Sunday, August 6th 2017, 11:19 pm
The former Hitchcock town clerk has filed a federal discrimination lawsuit against the Blaine County sheriff and undersheriff, as well as the town’s leaders and citizens.
Randy Gamel-Medler said he was run out of town because of his sexuality and his son's race.
Gamel-Medler moved to Hitchcock with his husband and adopted son in August 2016. He said one month later, the racial and homophobic slurs started, and the harassment reached its peak when his house burned down this year.
Civil rights organizations, including Freedom Oklahoma, are speaking out in support of Gamel-Medler, who moved from Fort Worth, Texas, to Hitchcock to retire with his family in the six-bedroom house.

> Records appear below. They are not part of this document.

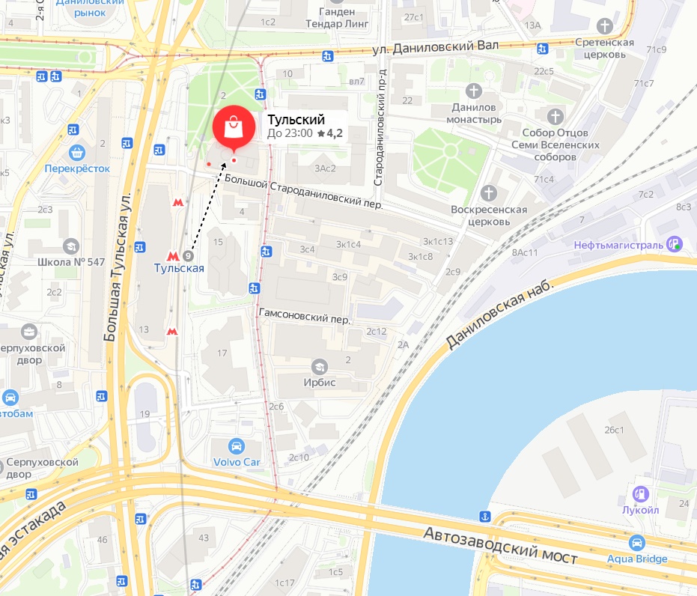Click the Школа № 547 graduation cap icon
Screen dimensions: 697x596
click(x=70, y=246)
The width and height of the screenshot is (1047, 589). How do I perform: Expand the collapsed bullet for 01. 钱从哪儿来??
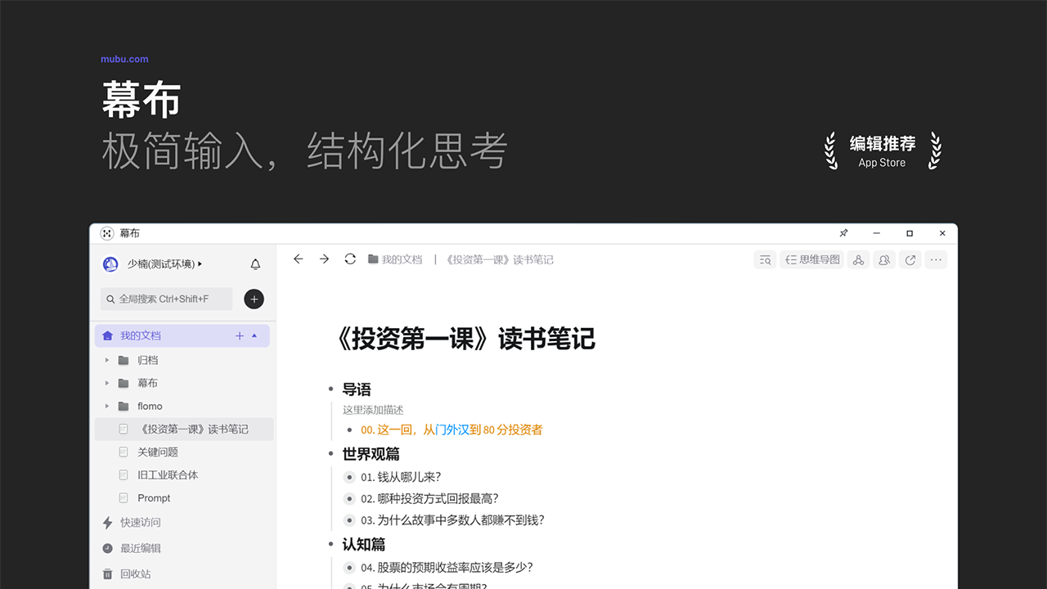[x=349, y=478]
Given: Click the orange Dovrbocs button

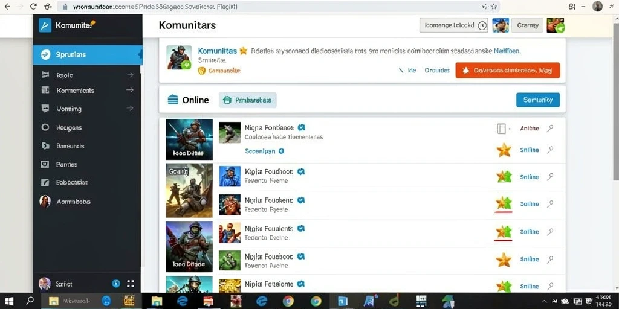Looking at the screenshot, I should coord(507,70).
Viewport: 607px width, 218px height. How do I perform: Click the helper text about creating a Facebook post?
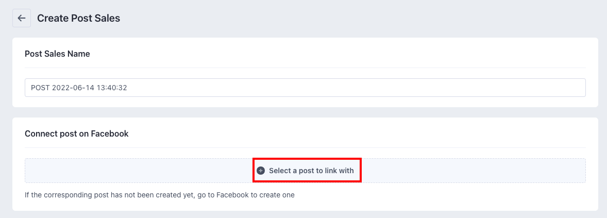coord(160,195)
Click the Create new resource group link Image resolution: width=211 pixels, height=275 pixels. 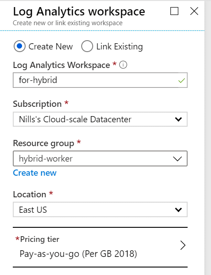(x=35, y=173)
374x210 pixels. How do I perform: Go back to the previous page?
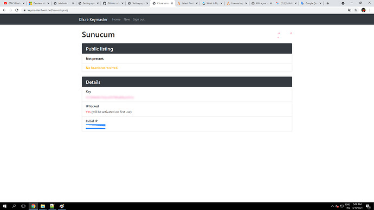point(4,10)
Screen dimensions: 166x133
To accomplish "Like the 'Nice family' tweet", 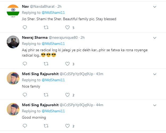I will tap(67, 95).
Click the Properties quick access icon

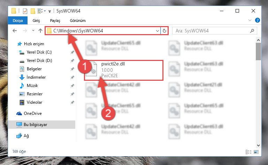pyautogui.click(x=25, y=11)
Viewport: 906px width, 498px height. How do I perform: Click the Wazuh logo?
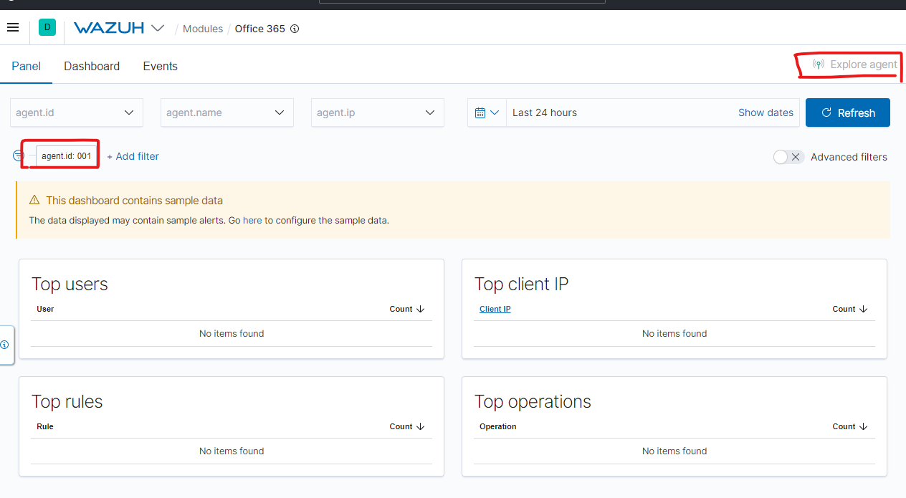109,28
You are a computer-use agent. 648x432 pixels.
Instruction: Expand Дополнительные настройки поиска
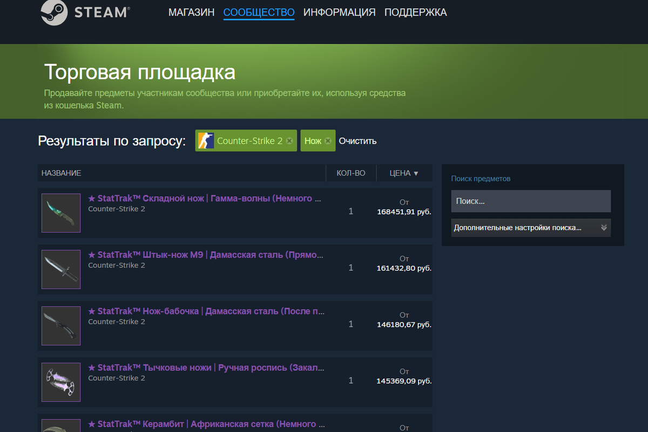coord(531,227)
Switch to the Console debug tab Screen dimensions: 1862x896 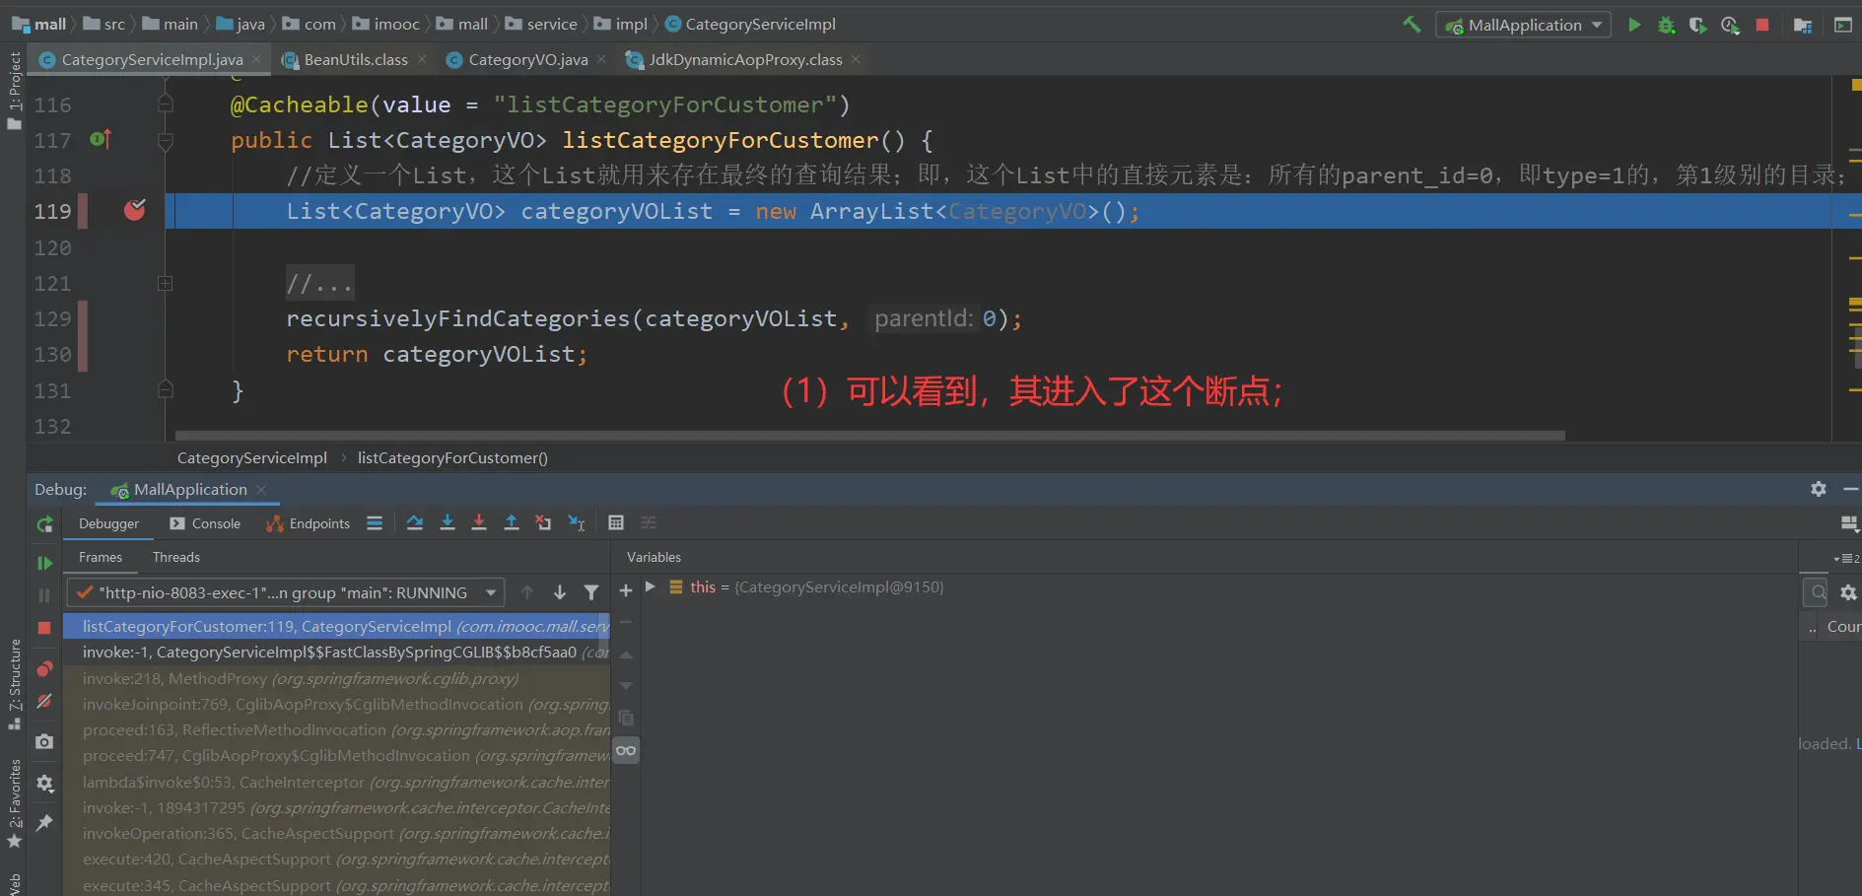click(x=205, y=523)
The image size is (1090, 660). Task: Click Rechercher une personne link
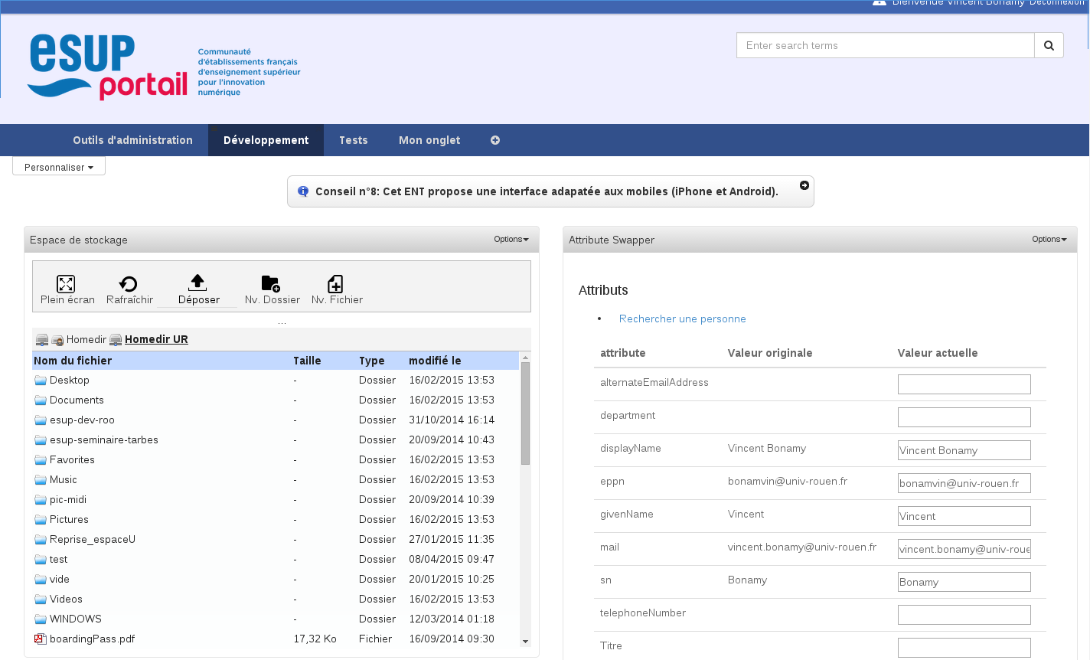(682, 319)
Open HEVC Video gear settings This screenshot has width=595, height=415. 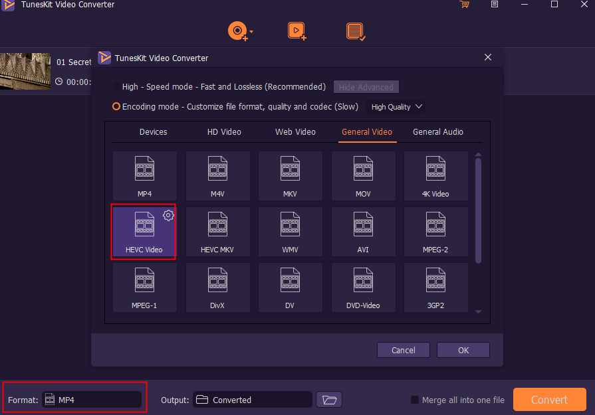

“No lives were lost, so not quite a worst-case scenario, but this is an extreme case,” said Freedom Oklahoma executive director Troy Stevenson.
Hitchcock Mayor Richard Edsall is one of the defendants named in the federal lawsuit.
“It’s a farming community,” he told News 9. “Everybody knows everybody. He moved in and started stirring up crap.”
The lawsuit stated that at a town council meeting in September, a trustee asked Gamel-Medler, “What’s going to happen when your house burns down and we don’t send out the fire trucks?”
The lawsuit also details numerous instances of citizens calling Gamel-Medler “a f***ing queer,” and threatening violence against his black son. One woman was reported to say, “I’m going to grab your little boy, rip his n****r head off, and s**t down his throat.”
The former clerk said Blaine County Sheriff Tony Almaguer and Undersheriff David Robertson refused to file reports after these incidents, citing free speech laws.
The events culminated May 28, 2017, when Gamel-Medler said he was standing inside his home when he heard glass breaking. He states in the lawsuit that the garage was set on fire and the house subsequently burned to the ground.
The lawsuit stated the mayor and other citizens watched as it burned, and that firefighters stationed a block away did not respond until it was too late.
“I’m surprised that these types of events have happened in Oklahoma at all. It sounds like something out of the Deep South in the 1960s. It’s absolutely horrific,” Stevenson said.
Edsall told News 9 the account of the fire is simply not true.
“Our fire department -- a volunteer fire department -- was at the fire within six minutes, putting the water on it,” he said. “I was in my robe, fixing to go to bed when I heard the ruckus, and I went down there and grabbed a hose and started spraying.”
Robertson told the Associated Press an arson investigation is currently underway.
Gamel-Medler was arrested in July, charged with threatening violence against the first responders. That case is pending.
The mayor insists race and sexuality were never an issue.
“I’ve got half-nieces that are half-black,” Edsall said. “I mean, we are not racist. We don’t care if you’re gay or anything else. We’re not that way.”
On Monday, Freedom Oklahoma will be visiting the town to file Open Records requests, and the organization is calling on the OSBI, FBI and the state fire marshal to conduct a separate investigation.